Problem description:
Include no pictures. Output exactly the lines from the one that contains "Screen dimensions: 723x1568" through the final line of the entries.

(Saved entries)
<<<<
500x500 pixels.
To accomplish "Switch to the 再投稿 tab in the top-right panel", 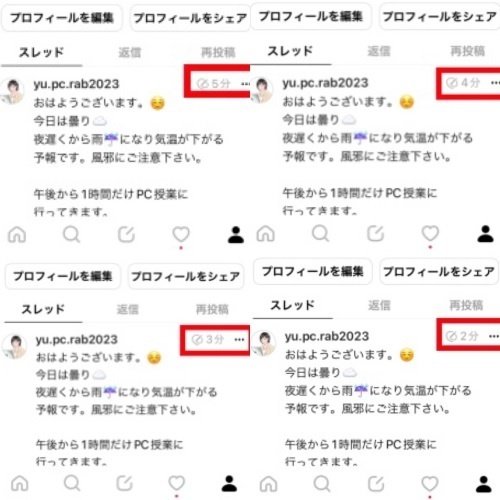I will (x=467, y=51).
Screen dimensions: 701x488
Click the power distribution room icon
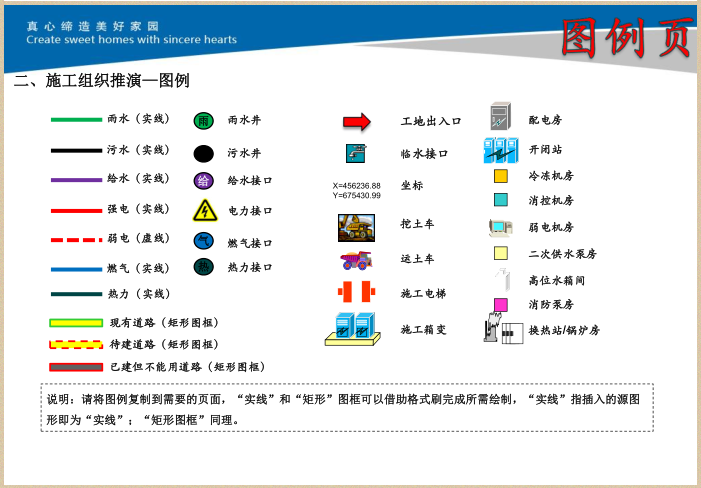[500, 120]
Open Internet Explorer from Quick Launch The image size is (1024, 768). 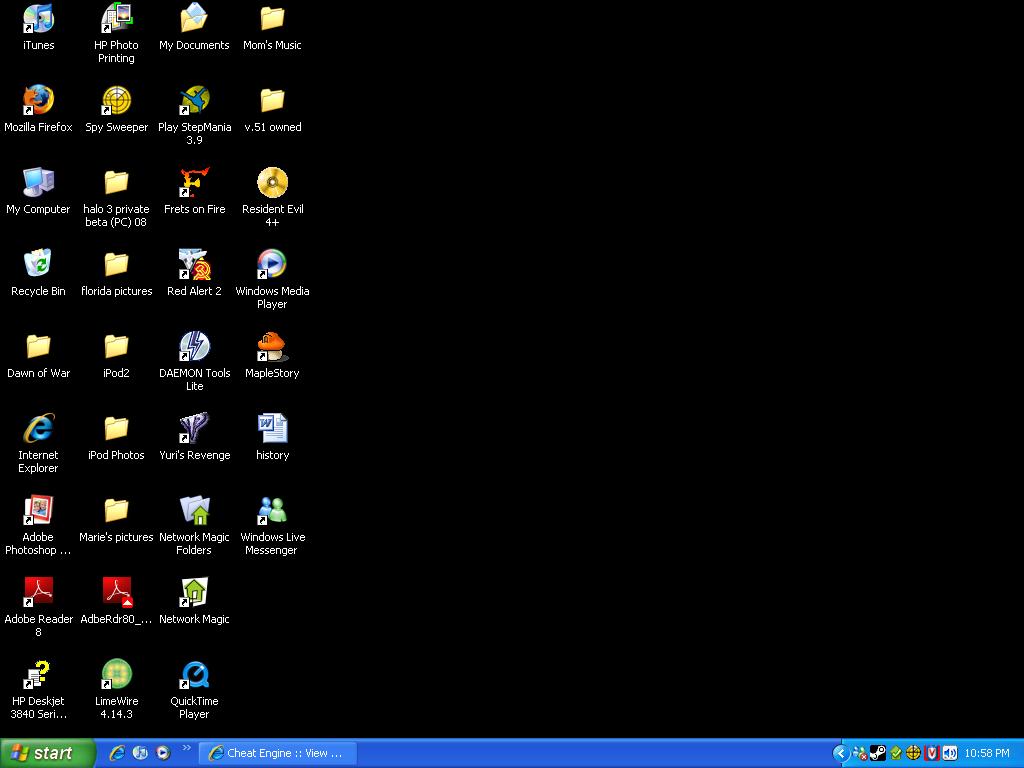coord(118,753)
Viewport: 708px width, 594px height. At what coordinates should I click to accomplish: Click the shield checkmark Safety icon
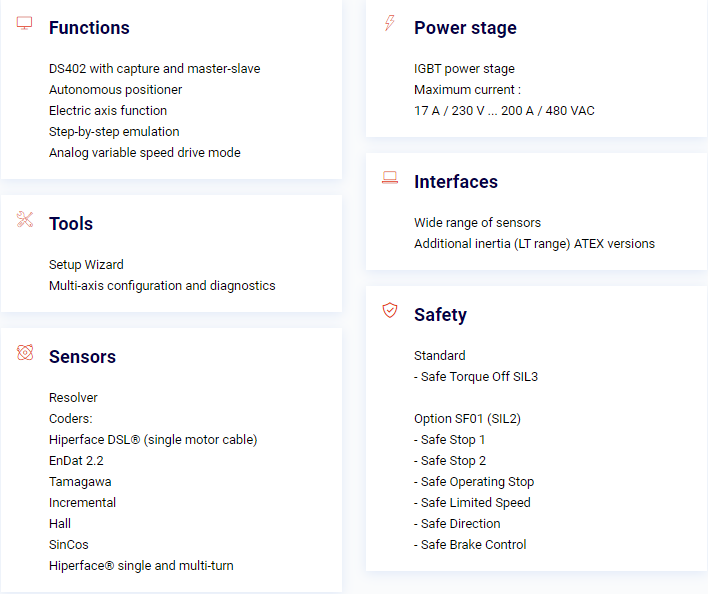[x=390, y=310]
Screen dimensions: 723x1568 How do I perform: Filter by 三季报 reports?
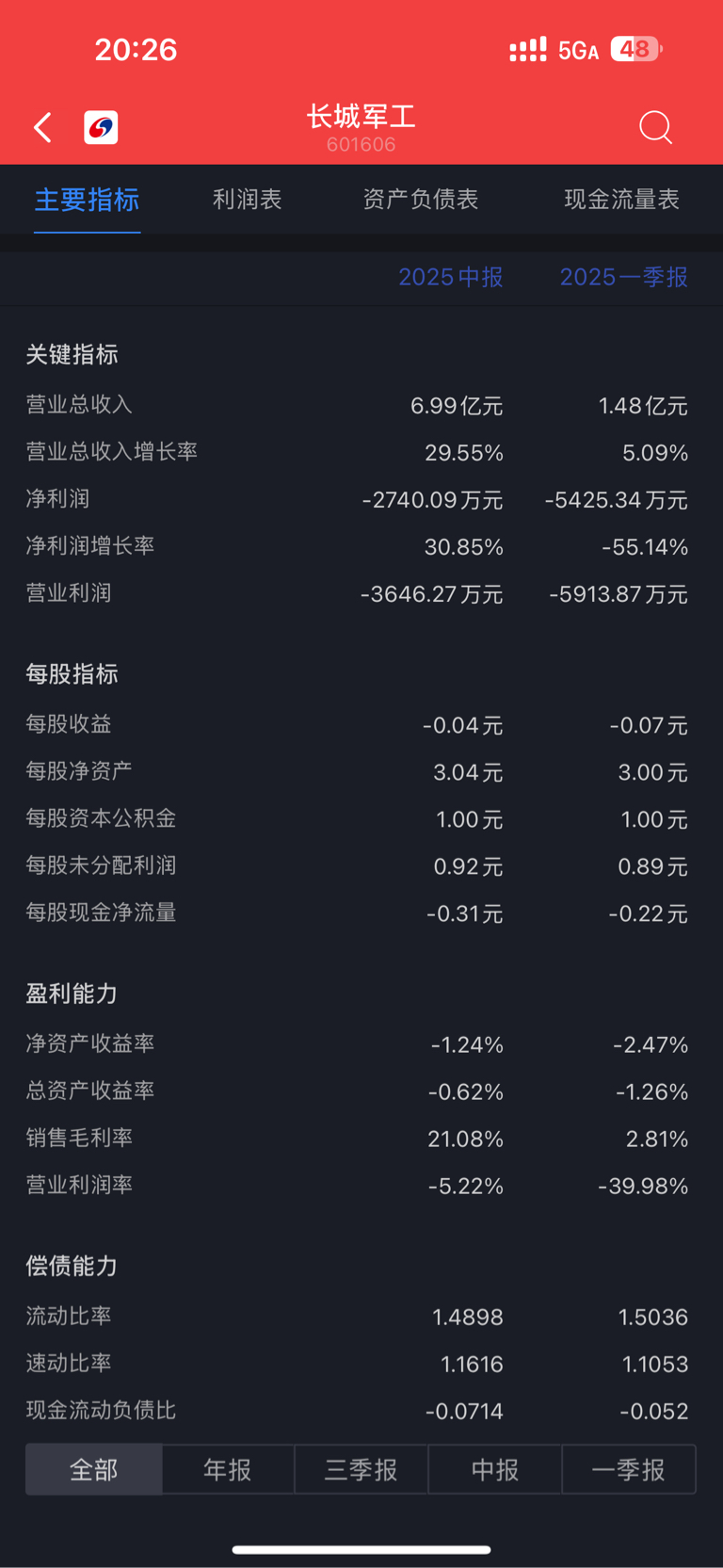[362, 1469]
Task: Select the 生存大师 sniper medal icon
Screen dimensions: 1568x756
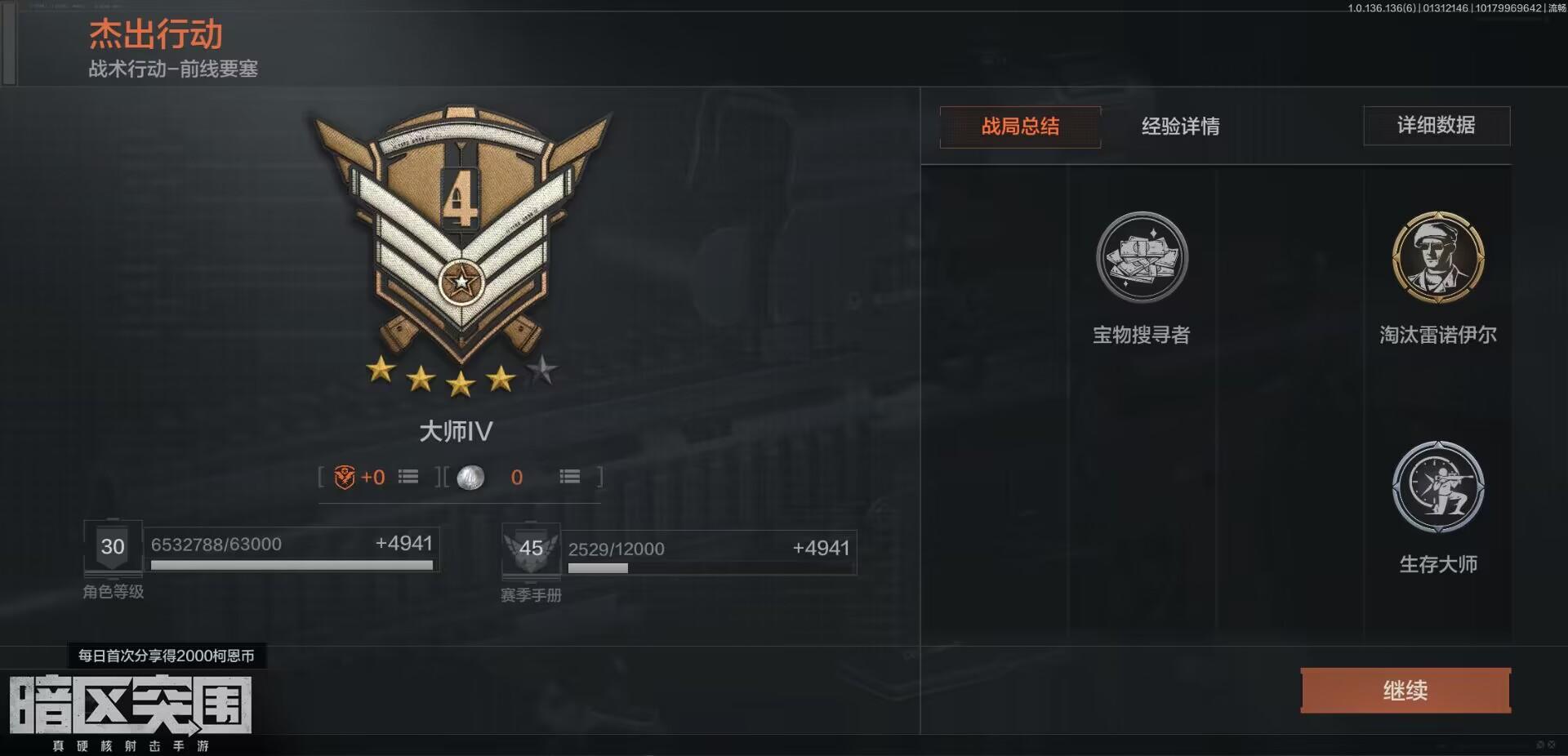Action: click(x=1437, y=487)
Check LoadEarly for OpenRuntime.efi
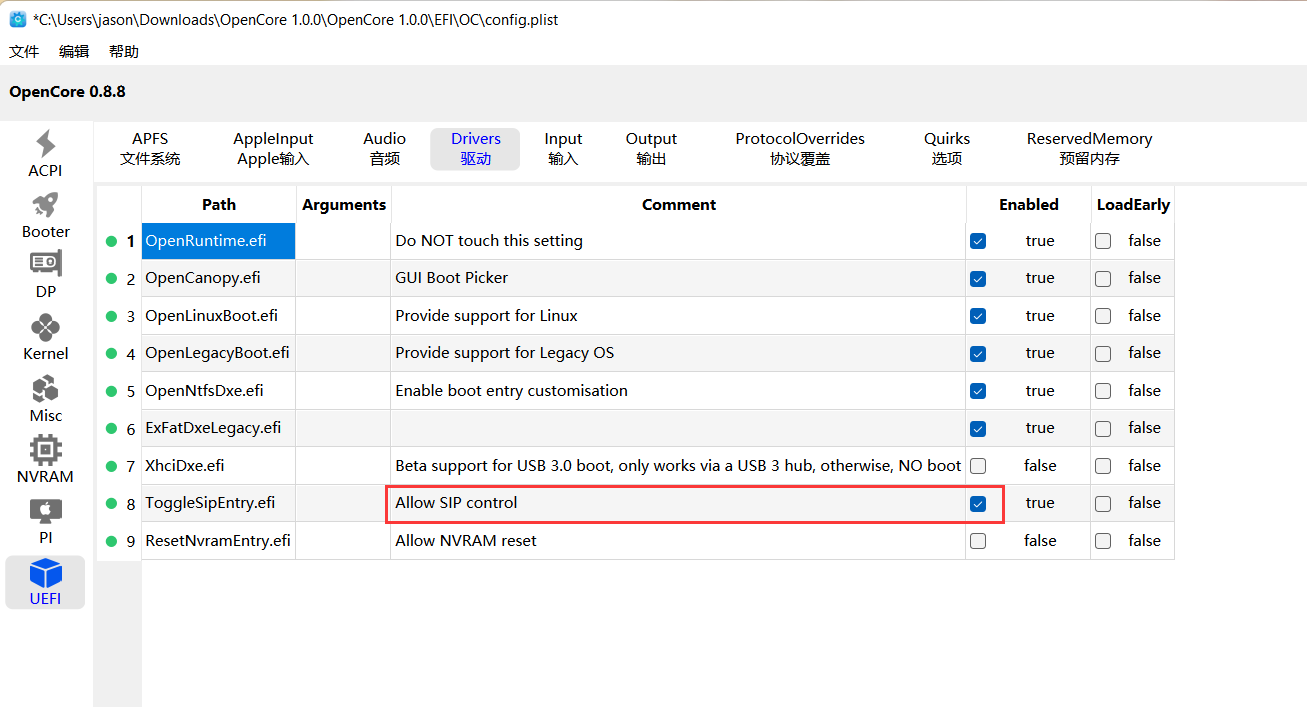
>>>>
Result:
Screen dimensions: 723x1568 How do I perform: Filter by 三季报 reports?
[362, 1469]
Task: Select the 生存大师 sniper medal icon
Screen dimensions: 1568x756
Action: click(x=1437, y=487)
Check LoadEarly for OpenRuntime.efi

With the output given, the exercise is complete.